Thüringer Allgemeine (Nordhausen)
Digital Detox
Ich gebe zu: Über dieses Thema zu schreiben fällt mir sehr schwer, geht es doch um „digitale Entgiftung“, die immer mehr gepriesen wird. Schon wegen dieser Kolumne kann ich ein solches Experiment nicht selbst durchführen und über Erkenntnisse berichten.
Schätzungen zufolge entsperren wir Deutsche unser Handy durchschnittlich alle acht Minuten oder anders ausgedrückt, benutzen wir es fast 3,5 Stunden am Tag. Dazu gehören vermutlich das tägliche Lesen von Zeitungen und News-portalen oder auch Überweisungen per Banking-app. Schließlich gibt es aber auch eine immer größere Gruppe von Menschen, die ihr Geld mit digitalen Endgeräten verdienen. Für die wäre eine digitale Enthaltsamkeit maximal während des Urlaubes oder des Wochenendes möglich.

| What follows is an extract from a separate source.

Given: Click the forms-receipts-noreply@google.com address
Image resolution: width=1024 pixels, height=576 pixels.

Fakt ist, und da spreche ich auch aus eigener Erfahrung, dass wir uns immer weniger konzentrieren können, da wir durch digitale Reize immer häufiger abgelenkt werden. Wer kennt es nicht, wenn im Zug oder im Büro ständig die unzähligen unterschiedlichen Signaltöne beim Eingang von Nachrichten, Anrufen oder App-news ertönen und man immer wieder aus seinen Gedanken oder seiner Lektüre gerissen wird. Und wenn es nicht die anderen sind, dann ist es der eigene Blick auf die gerade eingegangene 30. Chatnachricht, der einen beim Schreiben dieser Kolumne ablenkt. Daher versuche ich schon seit einiger Zeit, sogenannte Fokuszeiten durchzuhalten, das heißt, ich lege bewusst das Handy für eine gewisse Zeit in ein anderes Zimmer, um ungestört produktiv sein zu können.

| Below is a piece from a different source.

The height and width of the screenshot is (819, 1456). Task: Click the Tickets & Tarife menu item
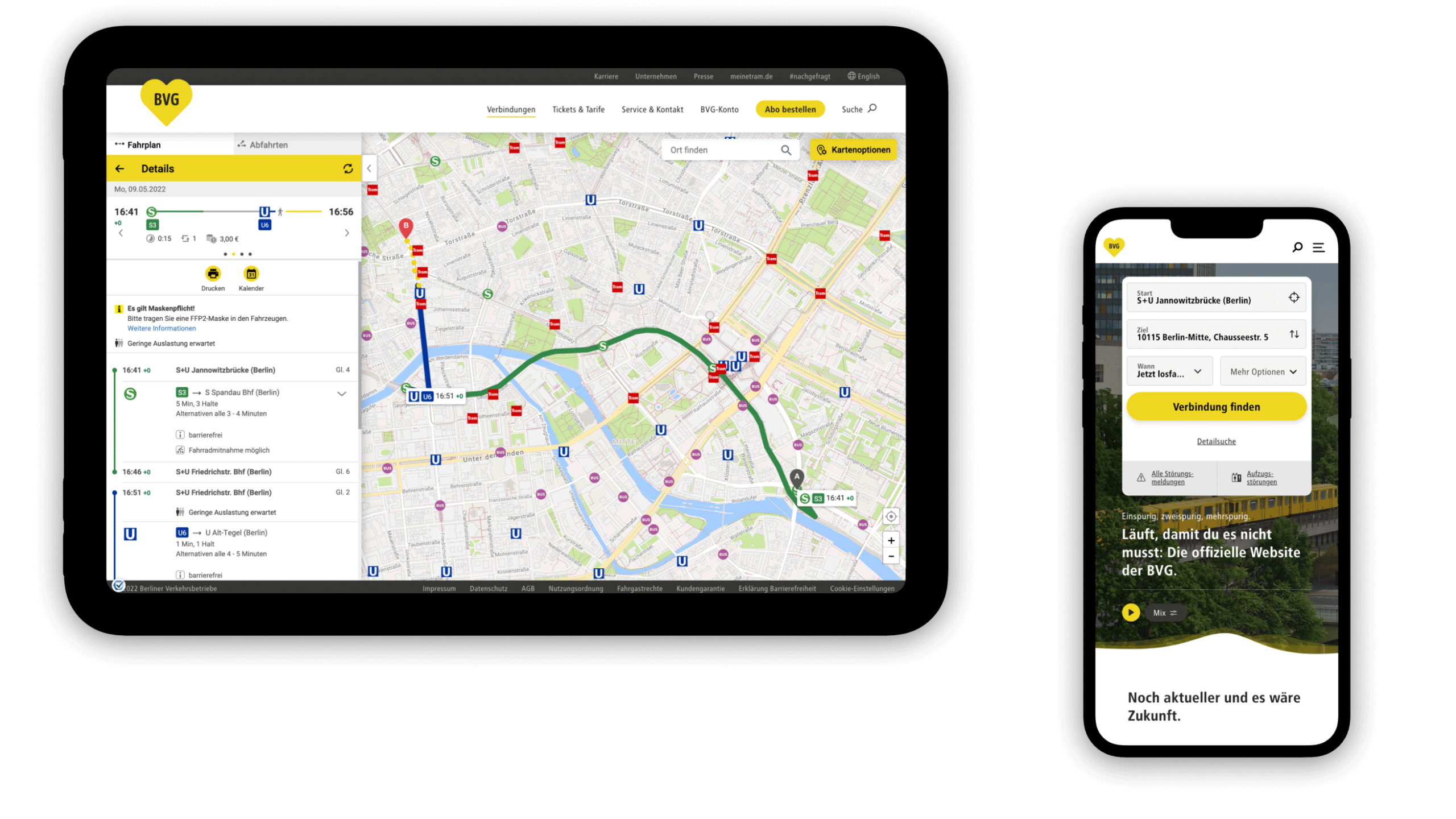(579, 109)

Digital Detox soll dabei helfen, mehr Lebensqualität zu gewinnen, denn wer schon bei einem niedrigen Akkustand erhöhten Puls bekommt oder sein Handy nur entsperrt, um zu schauen, ob er nicht doch eine Chatnachricht verpasst hat, sollte sich dringend damit beschäftigen.
Mittlerweile gibt es auch dafür entsprechende Apps, die die digitale Entgiftung unterstützen. So kann man mit ihnen zum Beispiel Zeitlimits für Anwendungen festlegen oder bestimmte Apps sperren. Andere beruhen auf der Pomodorotechnik, nach der man produktiver ist, wenn man 25 Minuten konzentriert und ohne Ablenkung an einer Sache gearbeitet hat.
Die Orthopäden unter Ihnen wissen es schon lange: Das ständige einhändige Schreiben und der permanente Blick auf das Handy verändern auch die Körperhaltung und verursachen zunehmend Rückenschmerzen. Gründe genug, sich mit dem Thema Digital Detox intensiver zu beschäftigen und seine eigenen digitalen Aktivitäten zu überdenken. Ohne jedoch die Digitalisierung zu verteufeln und die enormen Mehrwerte zu schätzen.